PROVIDED RECORDS Block Start

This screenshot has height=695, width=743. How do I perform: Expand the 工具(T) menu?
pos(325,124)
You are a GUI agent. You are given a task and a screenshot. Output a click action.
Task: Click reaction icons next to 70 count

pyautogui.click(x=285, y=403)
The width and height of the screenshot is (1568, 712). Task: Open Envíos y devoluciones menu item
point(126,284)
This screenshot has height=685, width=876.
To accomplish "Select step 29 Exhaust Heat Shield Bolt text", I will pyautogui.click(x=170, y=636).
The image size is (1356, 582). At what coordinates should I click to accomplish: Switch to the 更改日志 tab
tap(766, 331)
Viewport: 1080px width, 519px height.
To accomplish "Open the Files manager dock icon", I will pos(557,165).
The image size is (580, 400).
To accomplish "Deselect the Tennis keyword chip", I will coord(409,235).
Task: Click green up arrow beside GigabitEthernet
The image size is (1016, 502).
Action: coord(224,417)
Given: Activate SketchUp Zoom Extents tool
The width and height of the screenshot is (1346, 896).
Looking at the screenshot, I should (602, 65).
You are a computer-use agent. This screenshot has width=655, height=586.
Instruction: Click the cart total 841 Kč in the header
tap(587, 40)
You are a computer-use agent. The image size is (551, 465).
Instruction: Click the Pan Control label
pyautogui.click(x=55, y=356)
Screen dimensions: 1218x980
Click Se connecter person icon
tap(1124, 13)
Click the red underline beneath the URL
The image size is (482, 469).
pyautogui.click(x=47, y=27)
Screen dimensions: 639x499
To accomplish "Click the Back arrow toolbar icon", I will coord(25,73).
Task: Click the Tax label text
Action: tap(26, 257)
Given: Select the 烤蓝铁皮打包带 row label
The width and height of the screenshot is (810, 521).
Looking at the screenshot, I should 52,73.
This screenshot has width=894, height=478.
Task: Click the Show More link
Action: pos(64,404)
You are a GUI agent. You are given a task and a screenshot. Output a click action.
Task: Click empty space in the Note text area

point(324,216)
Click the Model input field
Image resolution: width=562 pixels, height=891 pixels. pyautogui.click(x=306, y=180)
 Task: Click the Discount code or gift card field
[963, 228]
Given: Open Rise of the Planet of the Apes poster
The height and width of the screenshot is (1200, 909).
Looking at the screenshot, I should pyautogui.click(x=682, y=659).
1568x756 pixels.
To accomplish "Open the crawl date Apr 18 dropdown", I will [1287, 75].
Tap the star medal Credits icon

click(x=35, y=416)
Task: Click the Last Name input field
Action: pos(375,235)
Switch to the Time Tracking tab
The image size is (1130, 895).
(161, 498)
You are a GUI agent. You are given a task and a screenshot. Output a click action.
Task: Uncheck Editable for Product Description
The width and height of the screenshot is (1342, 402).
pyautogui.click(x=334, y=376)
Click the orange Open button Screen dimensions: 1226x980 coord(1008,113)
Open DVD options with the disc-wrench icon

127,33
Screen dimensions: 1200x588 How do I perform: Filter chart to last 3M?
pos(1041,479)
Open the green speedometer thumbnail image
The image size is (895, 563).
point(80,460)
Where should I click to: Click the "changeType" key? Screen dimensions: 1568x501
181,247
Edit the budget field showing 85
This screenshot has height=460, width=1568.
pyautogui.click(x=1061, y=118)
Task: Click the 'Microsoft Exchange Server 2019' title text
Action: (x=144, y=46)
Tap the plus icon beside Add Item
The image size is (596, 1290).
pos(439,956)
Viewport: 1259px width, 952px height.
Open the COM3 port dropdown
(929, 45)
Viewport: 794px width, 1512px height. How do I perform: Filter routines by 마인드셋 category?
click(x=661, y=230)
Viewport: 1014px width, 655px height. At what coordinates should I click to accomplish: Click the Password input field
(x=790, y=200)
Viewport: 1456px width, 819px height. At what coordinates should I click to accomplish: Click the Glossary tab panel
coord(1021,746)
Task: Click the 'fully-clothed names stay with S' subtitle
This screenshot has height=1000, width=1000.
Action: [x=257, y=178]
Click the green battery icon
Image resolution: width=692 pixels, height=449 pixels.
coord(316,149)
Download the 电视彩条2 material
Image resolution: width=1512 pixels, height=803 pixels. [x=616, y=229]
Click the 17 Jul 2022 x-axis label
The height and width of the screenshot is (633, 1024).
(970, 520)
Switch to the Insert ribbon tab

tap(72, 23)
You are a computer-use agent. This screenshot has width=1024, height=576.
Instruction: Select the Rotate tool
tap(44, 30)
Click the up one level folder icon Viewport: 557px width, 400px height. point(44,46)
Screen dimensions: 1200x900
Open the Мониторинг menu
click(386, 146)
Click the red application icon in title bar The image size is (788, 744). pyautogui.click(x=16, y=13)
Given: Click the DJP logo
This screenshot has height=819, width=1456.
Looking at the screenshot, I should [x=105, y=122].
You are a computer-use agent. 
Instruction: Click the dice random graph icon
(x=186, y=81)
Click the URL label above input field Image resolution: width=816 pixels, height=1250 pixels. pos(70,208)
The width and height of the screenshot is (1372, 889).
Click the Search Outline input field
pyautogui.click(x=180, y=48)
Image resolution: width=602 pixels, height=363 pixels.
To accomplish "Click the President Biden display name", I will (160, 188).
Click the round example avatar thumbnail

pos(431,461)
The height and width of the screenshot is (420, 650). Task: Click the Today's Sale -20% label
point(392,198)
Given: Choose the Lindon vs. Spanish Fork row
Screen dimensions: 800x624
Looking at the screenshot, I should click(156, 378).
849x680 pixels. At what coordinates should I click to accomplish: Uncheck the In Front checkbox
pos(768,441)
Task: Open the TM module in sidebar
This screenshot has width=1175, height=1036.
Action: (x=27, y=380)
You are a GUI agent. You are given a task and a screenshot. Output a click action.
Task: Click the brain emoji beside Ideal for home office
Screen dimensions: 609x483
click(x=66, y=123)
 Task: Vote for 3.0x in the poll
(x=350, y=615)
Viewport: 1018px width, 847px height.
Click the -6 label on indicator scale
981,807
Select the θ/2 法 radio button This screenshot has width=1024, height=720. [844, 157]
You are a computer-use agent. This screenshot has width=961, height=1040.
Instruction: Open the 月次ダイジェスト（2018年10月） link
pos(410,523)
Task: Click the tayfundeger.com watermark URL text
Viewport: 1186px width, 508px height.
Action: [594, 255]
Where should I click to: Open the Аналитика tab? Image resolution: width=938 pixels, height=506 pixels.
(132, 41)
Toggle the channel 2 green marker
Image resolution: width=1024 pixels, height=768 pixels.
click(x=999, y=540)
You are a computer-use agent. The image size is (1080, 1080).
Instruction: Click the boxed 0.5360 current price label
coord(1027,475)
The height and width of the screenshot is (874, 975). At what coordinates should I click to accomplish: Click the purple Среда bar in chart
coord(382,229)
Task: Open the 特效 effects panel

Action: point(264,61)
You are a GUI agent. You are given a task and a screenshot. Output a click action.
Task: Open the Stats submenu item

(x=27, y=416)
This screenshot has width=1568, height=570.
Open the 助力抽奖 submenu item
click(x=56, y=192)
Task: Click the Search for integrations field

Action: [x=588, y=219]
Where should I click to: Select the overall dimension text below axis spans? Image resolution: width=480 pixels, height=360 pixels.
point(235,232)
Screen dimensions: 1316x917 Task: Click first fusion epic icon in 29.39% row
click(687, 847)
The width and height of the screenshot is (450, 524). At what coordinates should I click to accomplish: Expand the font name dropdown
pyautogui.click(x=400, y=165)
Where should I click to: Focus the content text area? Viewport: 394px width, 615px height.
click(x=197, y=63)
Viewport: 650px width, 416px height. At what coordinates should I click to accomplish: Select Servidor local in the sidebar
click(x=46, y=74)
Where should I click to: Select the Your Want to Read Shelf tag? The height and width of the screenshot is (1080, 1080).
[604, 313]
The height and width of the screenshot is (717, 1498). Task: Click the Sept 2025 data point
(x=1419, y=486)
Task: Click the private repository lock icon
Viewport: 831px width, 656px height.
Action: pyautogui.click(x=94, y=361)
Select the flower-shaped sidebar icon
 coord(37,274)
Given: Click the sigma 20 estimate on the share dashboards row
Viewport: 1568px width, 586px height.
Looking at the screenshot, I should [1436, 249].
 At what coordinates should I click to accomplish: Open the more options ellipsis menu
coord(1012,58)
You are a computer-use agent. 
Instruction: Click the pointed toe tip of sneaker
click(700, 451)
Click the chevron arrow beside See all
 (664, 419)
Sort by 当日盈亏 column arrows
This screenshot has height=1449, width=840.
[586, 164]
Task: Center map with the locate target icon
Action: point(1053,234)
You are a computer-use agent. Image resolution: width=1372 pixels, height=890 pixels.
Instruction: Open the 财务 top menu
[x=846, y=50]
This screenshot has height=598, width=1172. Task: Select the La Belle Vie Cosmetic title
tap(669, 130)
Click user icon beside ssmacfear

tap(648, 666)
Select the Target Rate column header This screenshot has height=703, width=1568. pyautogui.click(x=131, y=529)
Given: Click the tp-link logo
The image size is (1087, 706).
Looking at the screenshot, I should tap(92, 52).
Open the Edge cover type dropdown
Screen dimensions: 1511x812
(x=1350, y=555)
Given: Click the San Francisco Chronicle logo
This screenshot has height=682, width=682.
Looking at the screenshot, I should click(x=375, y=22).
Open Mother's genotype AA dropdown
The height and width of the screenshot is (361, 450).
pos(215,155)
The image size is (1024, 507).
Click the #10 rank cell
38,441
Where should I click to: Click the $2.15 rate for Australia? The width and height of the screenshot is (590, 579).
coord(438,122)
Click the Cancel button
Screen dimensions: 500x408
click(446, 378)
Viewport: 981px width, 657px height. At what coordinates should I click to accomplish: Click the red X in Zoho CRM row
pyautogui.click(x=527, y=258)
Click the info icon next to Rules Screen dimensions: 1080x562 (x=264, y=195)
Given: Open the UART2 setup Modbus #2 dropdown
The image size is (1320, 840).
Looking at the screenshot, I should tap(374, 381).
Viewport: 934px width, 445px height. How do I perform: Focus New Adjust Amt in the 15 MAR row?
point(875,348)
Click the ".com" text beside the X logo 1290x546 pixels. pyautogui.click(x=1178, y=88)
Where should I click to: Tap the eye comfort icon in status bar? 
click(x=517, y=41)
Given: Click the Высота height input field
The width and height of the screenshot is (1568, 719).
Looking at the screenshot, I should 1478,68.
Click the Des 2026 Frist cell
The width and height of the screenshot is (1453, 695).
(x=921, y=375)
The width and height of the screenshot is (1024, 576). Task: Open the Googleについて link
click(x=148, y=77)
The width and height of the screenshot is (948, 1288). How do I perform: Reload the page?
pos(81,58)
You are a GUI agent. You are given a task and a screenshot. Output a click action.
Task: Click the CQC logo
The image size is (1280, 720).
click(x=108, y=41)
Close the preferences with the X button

PROVIDED RECORDS Block End

Every line in the entries above that mentions the word "logo" must be shown.

Given: Click the DJP logo
Given: Click the tp-link logo
Given: Click the San Francisco Chronicle logo
Click the ".com" text beside the X logo 1290x546 pixels. pyautogui.click(x=1178, y=88)
Task: Click the CQC logo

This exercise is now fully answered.